* AUSGELESENER TEXT:
Mutter verliert vor Bundesgericht – Gipsbein reicht nicht für Betreuungsurlaub
Nach einem Sturz pflegt eine Mutter ihren verletzten Sohn drei Monate lang zu Hause. Geld erhält sie dafür nicht. Wie der Anspruch auf Betreuungsurlaub für Eltern geregelt ist.
Veröffentlicht am 31. Oktober 2025 - 14:46 Uhr
Ein schwerer Bruch reicht für den Betreuungsurlaub nicht aus. (Symbolbild)
Ein Sturz von der Schaukel endete für einen dreijährigen Jungen im Spital. Anschliessend musste er einen Becken-Bein-Gips tragen und war wochenlang stark eingeschränkt. Für die Mutter bedeutete dies intensive Pflege – an Arbeit war nicht mehr zu denken. Also pflegte sie ihren Sohn drei Monate zu Hause.
Dass ihr Fall rund zwei Jahre später vor Bundesgericht landen würde, ahnte sie damals noch nicht.

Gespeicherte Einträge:

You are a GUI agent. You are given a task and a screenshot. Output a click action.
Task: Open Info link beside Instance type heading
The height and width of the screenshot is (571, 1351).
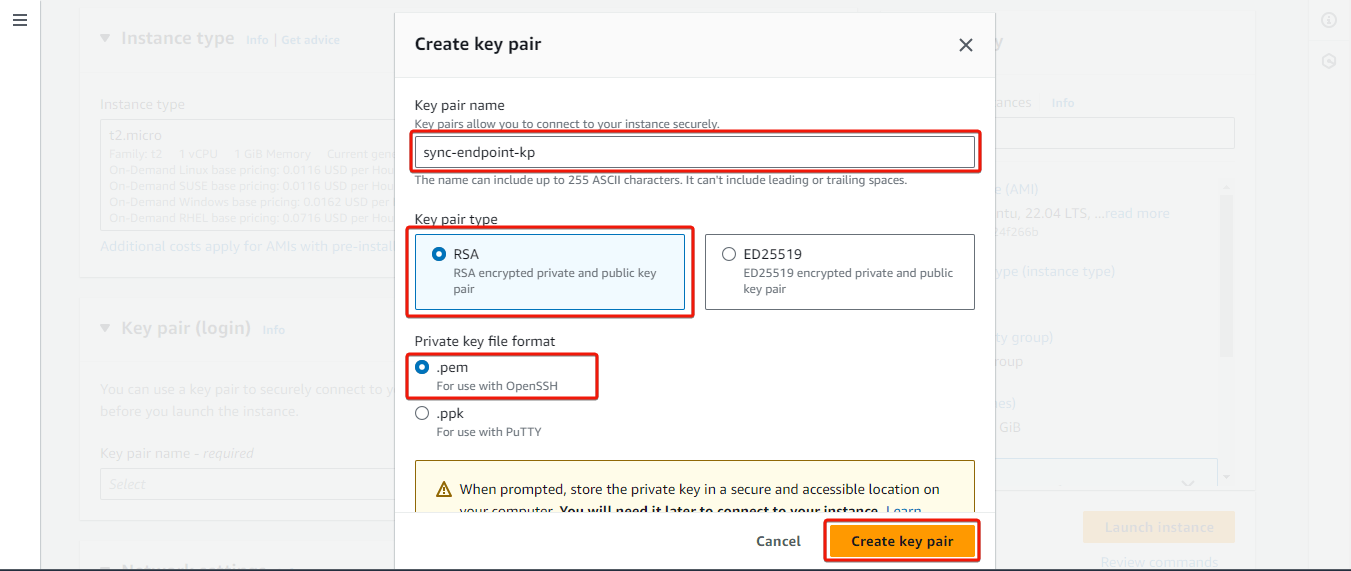point(257,40)
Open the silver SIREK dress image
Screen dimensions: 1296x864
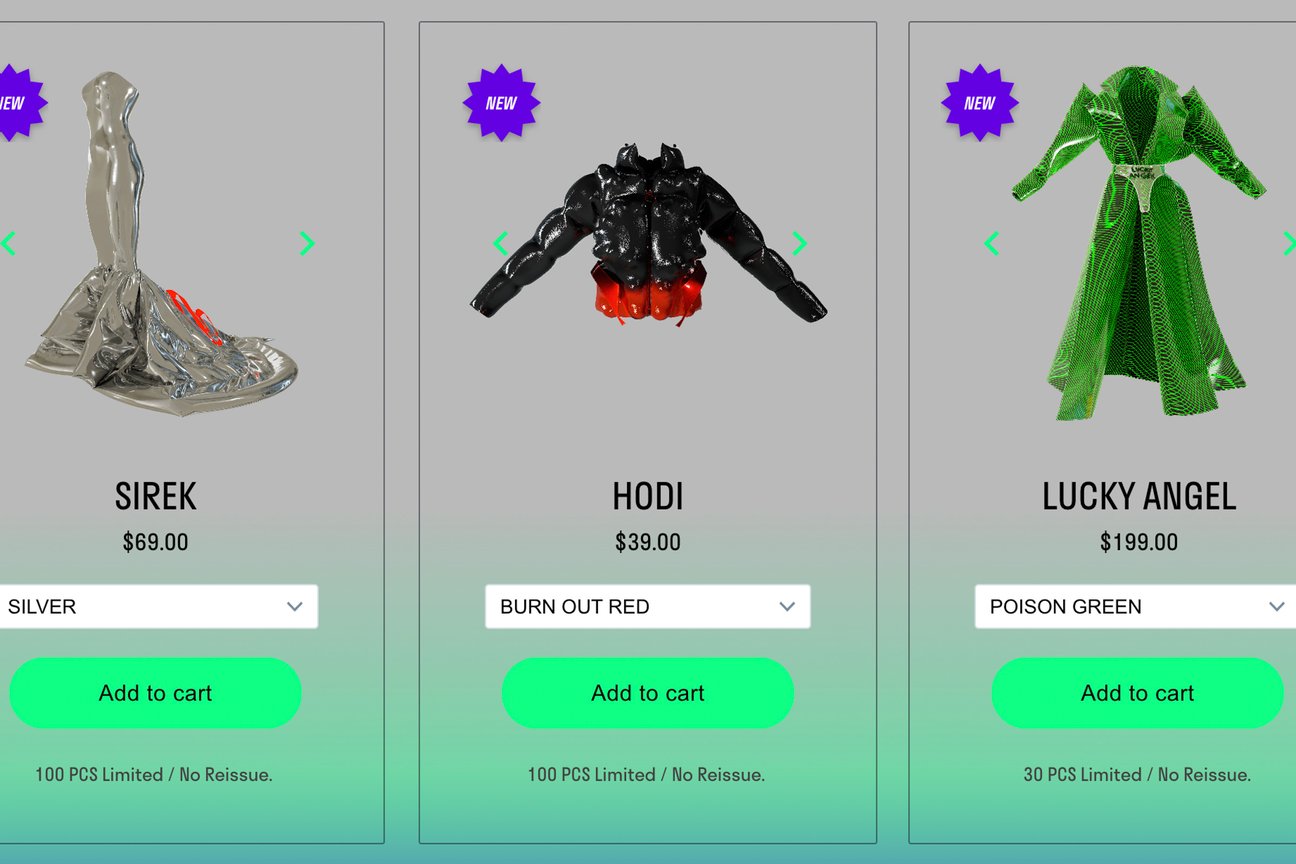click(160, 243)
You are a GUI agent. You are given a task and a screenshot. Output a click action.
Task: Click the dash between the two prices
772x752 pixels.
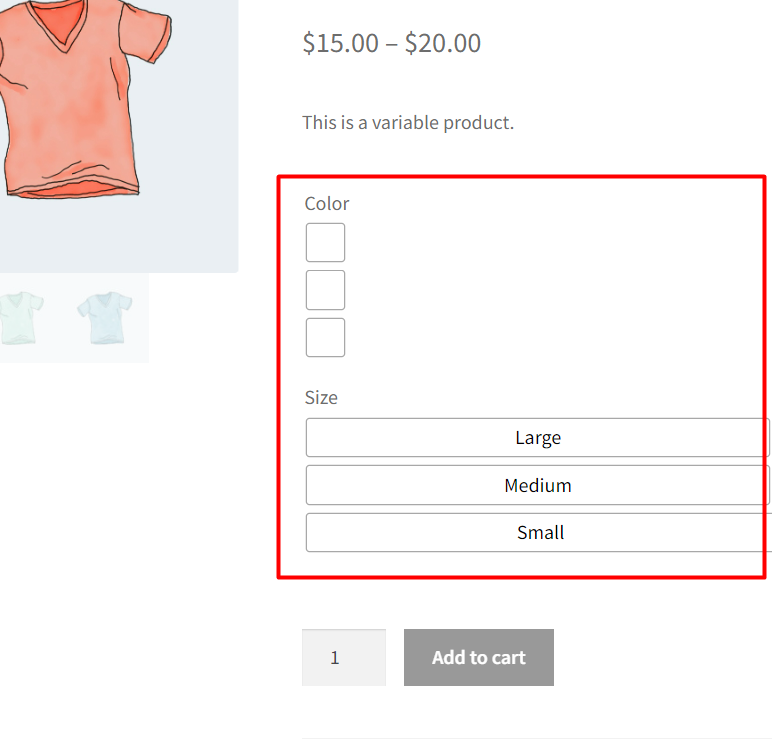point(392,44)
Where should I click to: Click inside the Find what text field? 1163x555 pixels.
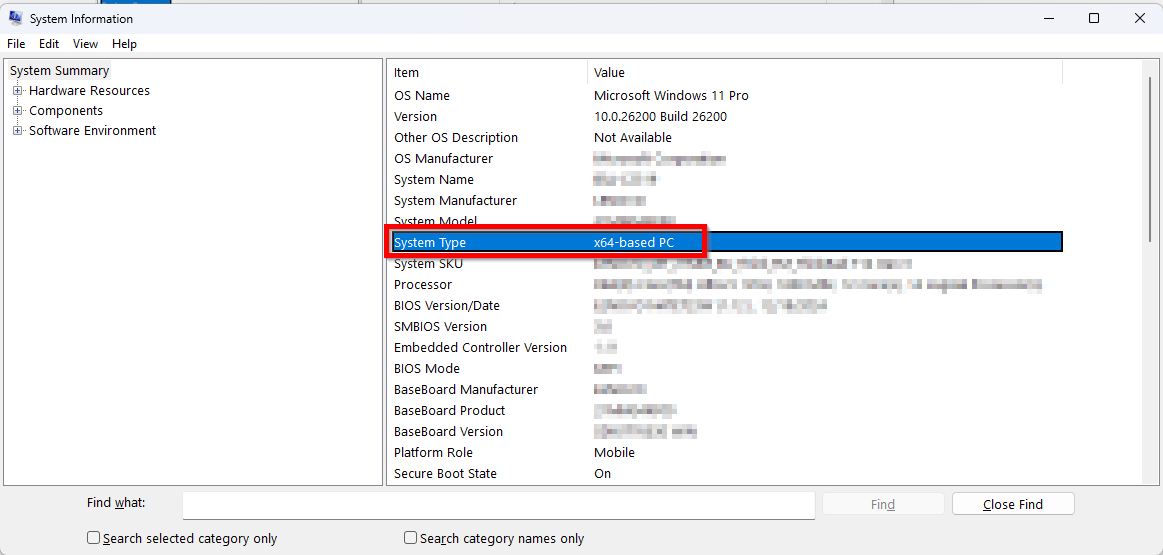click(498, 505)
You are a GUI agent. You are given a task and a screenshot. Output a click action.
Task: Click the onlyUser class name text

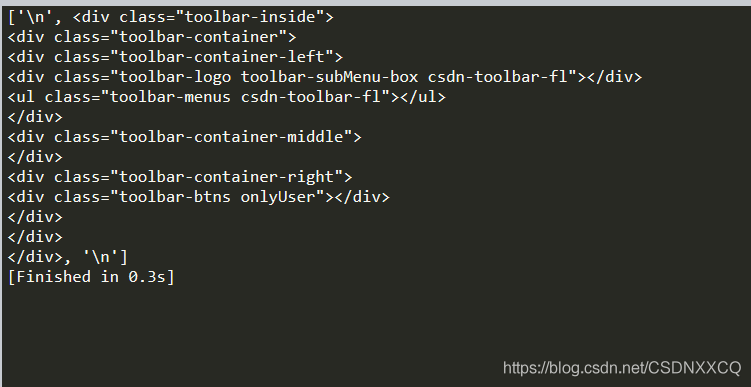pos(278,197)
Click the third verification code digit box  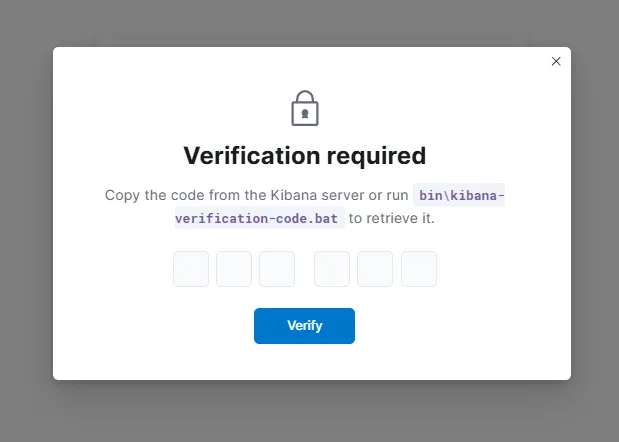click(x=277, y=269)
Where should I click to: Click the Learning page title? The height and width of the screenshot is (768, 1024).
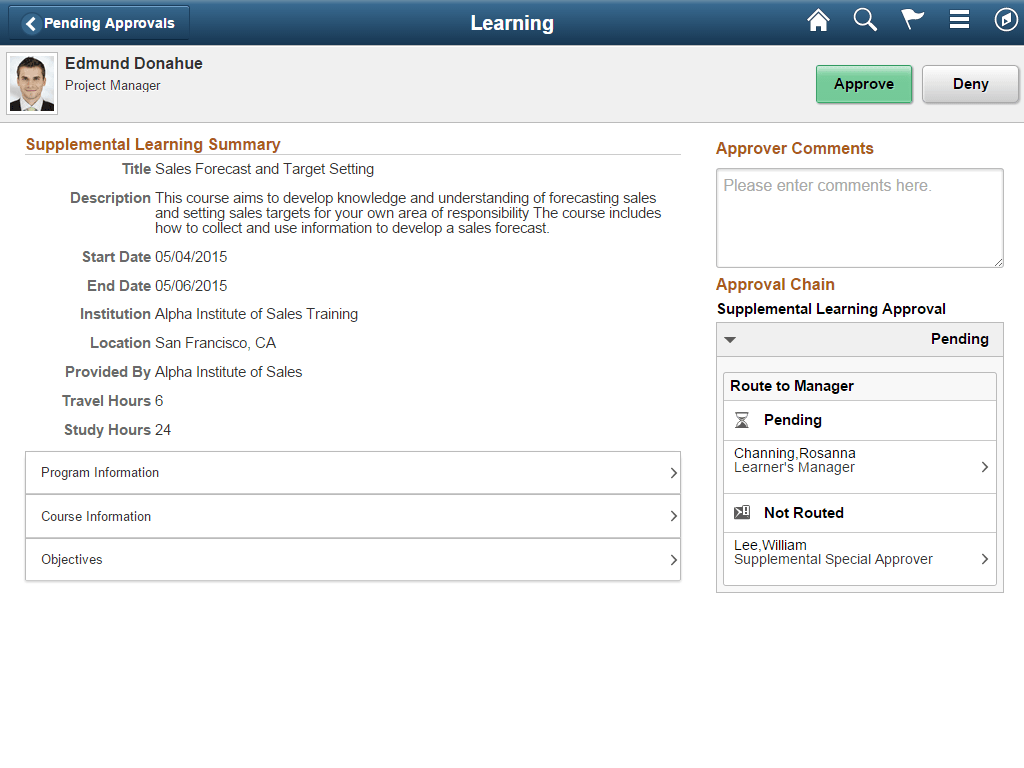[x=512, y=22]
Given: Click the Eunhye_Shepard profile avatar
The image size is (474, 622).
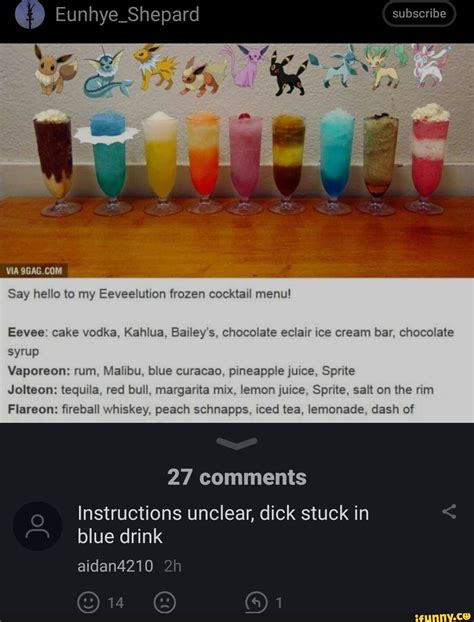Looking at the screenshot, I should [30, 15].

* ARBEITSAUFTRAG 1: Warum konnte die Mutter laut dem Bericht über den Betreuungsurlaub nicht arbeiten? Antworten Sie in ein bis drei Sätzen.
* ARBEITSAUFTRAG 2:
Beantworten Sie anhand des Berichts über den Betreuungsurlaub jede Frage knapp:
(a) Wie alt war der Junge, der von der Schaukel stürzte?
(b) Wie lange pflegte die Mutter ihren Sohn zu Hause?
(c) Wann wurde der Bericht veröffentlicht?
* ARBEITSAUFTRAG 3: Fassen Sie den Absatz des Berichts über den Betreuungsurlaub, der mit „Ein Sturz von der Schaukel“ beginnt, als kurze Liste zusammen und behalten Sie dabei die wesentlichen Angaben bei.
Für die Bearbeitung zählt allein der Bericht.

* MUSTERLÖSUNG 1: Ihr Sohn musste nach dem Sturz einen Becken-Bein-Gips tragen und war wochenlang stark eingeschränkt. Das bedeutete für die Mutter intensive Pflege, sodass an Arbeit nicht mehr zu denken war.

* MUSTERLÖSUNG 2:
(a) Drei Jahre.
(b) Drei Monate.
(c) Am 31. Oktober 2025 um 14:46 Uhr.

* MUSTERLÖSUNG 3:
- Ein dreijähriger Junge stürzte von der Schaukel und kam ins Spital.
- Danach trug er einen Becken-Bein-Gips und war wochenlang stark eingeschränkt.
- Die Mutter musste ihn intensiv pflegen und konnte nicht arbeiten.
- Sie pflegte ihn drei Monate lang zu Hause.